Mas há uma diferença importante. Para a epistemologia genética,
a interação predominante é relativa ao conjunto da ação, na qual está incluso
o discurso como expressão de formas de pensamento representativo operatório
e pré-operatório. Na perspectiva de Charaudeau, o ambiente material é pertinente
na medida em que está semiotizado. Esta diferença se reflete na compreensão
do processo de significação do objeto, em particular do ambiente material, relativamente
à linguagem. Na Escola de Genebra, a significação das interações - sujeito®objeto,
entre os sujeitos e do sujeito consigo (através do pensamento) - não se reduz
à sua expressão através dos signos.

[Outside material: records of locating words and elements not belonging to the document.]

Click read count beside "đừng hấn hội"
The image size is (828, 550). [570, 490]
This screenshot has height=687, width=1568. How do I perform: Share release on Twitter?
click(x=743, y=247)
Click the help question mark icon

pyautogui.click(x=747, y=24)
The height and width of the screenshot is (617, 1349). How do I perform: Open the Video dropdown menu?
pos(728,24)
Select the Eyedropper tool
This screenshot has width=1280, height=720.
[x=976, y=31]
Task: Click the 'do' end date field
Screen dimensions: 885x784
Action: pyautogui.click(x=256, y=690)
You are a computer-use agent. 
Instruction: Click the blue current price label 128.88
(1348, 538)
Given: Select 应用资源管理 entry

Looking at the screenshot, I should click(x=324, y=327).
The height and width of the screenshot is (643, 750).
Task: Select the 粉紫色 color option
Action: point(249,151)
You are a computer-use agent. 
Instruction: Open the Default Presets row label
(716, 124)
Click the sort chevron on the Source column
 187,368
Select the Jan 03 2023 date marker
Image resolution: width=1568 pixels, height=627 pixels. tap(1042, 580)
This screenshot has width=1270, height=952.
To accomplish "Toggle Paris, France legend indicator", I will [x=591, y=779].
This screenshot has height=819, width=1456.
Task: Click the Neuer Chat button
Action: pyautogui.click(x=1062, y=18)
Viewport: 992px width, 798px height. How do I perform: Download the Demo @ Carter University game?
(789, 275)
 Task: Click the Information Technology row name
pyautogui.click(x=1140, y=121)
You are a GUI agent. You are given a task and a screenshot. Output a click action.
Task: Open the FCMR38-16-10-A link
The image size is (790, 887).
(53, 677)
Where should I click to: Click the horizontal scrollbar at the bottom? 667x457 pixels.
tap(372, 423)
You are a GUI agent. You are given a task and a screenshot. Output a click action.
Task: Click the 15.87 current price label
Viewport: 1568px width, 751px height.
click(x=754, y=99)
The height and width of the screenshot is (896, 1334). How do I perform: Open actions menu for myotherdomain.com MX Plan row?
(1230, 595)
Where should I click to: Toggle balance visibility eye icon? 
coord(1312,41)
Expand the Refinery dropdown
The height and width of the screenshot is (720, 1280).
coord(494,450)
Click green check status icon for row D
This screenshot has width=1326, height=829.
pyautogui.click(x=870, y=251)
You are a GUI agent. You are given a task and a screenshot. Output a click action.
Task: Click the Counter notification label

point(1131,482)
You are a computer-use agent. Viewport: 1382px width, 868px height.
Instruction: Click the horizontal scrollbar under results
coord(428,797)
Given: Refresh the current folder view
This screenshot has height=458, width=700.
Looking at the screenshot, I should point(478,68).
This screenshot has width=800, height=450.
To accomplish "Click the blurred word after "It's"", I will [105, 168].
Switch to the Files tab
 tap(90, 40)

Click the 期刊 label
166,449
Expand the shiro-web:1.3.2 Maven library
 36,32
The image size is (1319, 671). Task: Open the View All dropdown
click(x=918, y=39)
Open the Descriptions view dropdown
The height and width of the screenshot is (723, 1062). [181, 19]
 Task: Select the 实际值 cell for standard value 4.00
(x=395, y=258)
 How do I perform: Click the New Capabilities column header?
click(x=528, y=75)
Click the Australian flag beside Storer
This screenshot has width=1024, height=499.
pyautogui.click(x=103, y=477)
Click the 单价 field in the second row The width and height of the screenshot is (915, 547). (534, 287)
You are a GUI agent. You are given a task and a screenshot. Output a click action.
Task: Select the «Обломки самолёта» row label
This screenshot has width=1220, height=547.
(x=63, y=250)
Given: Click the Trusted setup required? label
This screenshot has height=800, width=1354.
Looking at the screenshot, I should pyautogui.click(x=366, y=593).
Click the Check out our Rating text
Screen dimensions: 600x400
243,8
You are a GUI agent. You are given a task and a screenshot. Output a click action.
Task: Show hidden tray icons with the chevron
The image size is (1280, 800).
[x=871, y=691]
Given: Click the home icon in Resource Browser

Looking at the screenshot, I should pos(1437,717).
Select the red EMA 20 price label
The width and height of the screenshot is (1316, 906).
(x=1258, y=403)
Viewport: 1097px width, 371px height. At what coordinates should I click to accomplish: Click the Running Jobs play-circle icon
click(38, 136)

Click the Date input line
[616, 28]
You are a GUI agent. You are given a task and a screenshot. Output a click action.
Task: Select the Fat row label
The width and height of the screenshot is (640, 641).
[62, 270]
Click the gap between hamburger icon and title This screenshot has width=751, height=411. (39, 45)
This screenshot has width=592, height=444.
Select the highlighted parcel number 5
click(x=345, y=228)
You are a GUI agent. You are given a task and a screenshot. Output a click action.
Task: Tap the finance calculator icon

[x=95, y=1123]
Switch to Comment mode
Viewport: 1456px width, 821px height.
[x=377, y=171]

A significação ocorre inclusive através
dos movimentos sensórios-motores e das percepções.
Ou seja, na perspectiva piagetiana, a questão chave é que a significação nem
sempre vai ter um ‘meio de expressão’. Ela pode não atingir a forma de pensamento
representativo. Isto quer dizer que nem toda a significação é discursiva. Este
é o caso de um sujeito que só consegue explicar o funcionamento de um objeto
através de atos, agindo sobre o mesmo. Esta ação ocorre, muitas vezes, sem representação.
A prova desta ausência de representação pode ser verificada se demandarmos deste
sujeito uma explicação do objeto sem manipulá-lo. Os encadeamentos através da
representação serão incompletos, imprecisos e vagos, em maior ou em menor grau.
Ou seja, há a necessidade do ato em sua forma original, e não em sua forma
representativa. É evidente que esta forma de significação diminui na medida
em que o sujeito - ou sujeitos - desenvolvem formas de pensamento representativo
sobre as interações, o objeto e suas transformações, e, principalmente, quando
tomam consciência dos aspectos figurativos e operativos presentes nas interações.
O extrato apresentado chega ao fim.